▶ [Work order]
Within the entries below, the lines from the one with "Image resolution: width=1396" through the one with "Click the Ethereum" are to be set down exactly, both ends kept.

▶ [Information]
+-------+
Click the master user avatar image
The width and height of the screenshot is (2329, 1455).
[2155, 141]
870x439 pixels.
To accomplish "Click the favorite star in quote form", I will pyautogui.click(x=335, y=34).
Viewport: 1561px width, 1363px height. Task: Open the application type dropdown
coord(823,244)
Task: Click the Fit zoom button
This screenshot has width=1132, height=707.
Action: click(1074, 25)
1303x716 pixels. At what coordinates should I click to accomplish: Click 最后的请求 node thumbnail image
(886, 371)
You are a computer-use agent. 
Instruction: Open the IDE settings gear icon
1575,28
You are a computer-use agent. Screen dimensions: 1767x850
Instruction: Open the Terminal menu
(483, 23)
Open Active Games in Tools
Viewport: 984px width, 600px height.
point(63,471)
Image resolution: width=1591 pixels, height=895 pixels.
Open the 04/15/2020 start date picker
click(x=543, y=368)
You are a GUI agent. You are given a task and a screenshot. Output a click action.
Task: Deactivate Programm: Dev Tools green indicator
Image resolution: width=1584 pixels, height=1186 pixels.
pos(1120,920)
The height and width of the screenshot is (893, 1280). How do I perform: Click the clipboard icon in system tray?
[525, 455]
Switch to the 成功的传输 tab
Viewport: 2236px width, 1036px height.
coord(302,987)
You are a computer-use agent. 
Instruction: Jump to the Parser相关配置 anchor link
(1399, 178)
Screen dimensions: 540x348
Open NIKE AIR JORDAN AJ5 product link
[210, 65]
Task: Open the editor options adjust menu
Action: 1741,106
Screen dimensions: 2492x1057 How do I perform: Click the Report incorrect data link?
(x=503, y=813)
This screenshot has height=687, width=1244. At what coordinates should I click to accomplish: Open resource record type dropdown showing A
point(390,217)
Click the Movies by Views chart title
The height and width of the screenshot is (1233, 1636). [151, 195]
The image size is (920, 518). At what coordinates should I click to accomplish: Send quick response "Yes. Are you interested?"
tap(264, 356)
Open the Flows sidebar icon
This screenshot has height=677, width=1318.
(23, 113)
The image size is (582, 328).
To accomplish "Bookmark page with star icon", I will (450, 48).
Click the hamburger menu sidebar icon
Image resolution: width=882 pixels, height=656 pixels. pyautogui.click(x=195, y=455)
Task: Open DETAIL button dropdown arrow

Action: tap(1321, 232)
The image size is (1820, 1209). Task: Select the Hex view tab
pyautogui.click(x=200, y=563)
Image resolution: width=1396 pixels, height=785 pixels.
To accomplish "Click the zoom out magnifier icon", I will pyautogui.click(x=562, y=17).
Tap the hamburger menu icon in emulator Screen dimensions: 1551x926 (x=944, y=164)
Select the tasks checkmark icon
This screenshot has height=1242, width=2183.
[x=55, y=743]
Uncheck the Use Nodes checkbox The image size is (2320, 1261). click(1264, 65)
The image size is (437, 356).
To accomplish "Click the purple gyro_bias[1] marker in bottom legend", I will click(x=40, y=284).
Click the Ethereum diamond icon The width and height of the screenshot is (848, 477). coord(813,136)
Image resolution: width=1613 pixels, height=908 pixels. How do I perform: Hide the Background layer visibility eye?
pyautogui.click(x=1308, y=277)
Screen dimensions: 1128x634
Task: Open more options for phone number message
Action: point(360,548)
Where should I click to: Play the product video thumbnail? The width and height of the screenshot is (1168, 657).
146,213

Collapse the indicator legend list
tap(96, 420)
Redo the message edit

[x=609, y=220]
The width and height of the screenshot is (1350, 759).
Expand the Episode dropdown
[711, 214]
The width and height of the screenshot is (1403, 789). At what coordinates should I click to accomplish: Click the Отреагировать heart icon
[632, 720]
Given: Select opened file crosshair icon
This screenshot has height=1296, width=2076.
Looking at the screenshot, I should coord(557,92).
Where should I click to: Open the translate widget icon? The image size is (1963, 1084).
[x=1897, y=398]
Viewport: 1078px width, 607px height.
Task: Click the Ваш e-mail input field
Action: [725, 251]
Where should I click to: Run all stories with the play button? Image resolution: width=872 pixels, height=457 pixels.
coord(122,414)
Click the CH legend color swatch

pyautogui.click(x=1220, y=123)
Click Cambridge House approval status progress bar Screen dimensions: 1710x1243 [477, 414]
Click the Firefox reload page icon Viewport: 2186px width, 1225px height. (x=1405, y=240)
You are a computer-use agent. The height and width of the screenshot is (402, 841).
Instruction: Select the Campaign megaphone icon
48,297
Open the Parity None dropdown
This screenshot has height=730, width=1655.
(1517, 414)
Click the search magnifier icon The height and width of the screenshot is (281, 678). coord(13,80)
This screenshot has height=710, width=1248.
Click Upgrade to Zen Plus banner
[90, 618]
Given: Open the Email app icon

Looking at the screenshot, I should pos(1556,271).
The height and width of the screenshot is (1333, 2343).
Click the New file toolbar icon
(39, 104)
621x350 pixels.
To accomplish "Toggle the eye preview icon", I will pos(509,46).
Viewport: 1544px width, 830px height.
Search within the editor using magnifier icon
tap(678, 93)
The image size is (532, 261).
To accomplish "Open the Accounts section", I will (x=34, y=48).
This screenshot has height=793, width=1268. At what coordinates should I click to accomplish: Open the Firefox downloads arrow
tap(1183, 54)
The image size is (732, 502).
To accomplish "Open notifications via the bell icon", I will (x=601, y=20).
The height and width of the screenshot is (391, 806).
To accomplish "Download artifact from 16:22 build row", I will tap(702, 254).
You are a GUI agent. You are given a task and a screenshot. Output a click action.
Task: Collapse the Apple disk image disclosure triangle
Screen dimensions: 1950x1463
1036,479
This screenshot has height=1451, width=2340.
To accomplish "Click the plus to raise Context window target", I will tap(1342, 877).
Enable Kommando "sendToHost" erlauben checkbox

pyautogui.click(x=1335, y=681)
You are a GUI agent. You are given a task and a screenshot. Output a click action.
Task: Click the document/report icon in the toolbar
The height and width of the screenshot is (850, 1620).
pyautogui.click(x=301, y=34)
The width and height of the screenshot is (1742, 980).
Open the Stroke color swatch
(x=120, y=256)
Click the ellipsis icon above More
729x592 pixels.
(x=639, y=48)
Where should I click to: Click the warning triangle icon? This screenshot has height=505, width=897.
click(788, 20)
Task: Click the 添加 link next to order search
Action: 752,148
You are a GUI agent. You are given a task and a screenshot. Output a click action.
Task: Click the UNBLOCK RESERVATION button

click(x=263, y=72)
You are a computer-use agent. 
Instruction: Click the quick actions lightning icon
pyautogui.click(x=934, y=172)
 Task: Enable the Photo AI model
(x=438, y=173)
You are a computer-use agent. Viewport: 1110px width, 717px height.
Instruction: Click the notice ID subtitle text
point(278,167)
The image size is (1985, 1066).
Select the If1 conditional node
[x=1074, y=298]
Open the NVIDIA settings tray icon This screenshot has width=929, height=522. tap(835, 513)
+-------+
▶ [Exercise output]
Image resolution: width=1396 pixels, height=785 pixels.
To accomplish "Click the zoom out magnifier icon", I will pyautogui.click(x=562, y=17).
Tap the hamburger menu icon in emulator Screen dimensions: 1551x926 (x=944, y=164)
Select the tasks checkmark icon
This screenshot has height=1242, width=2183.
[x=55, y=743]
Uncheck the Use Nodes checkbox The image size is (2320, 1261). click(1264, 65)
The image size is (437, 356).
To accomplish "Click the purple gyro_bias[1] marker in bottom legend", I will click(x=40, y=284).
Click the Ethereum diamond icon The width and height of the screenshot is (848, 477). coord(813,136)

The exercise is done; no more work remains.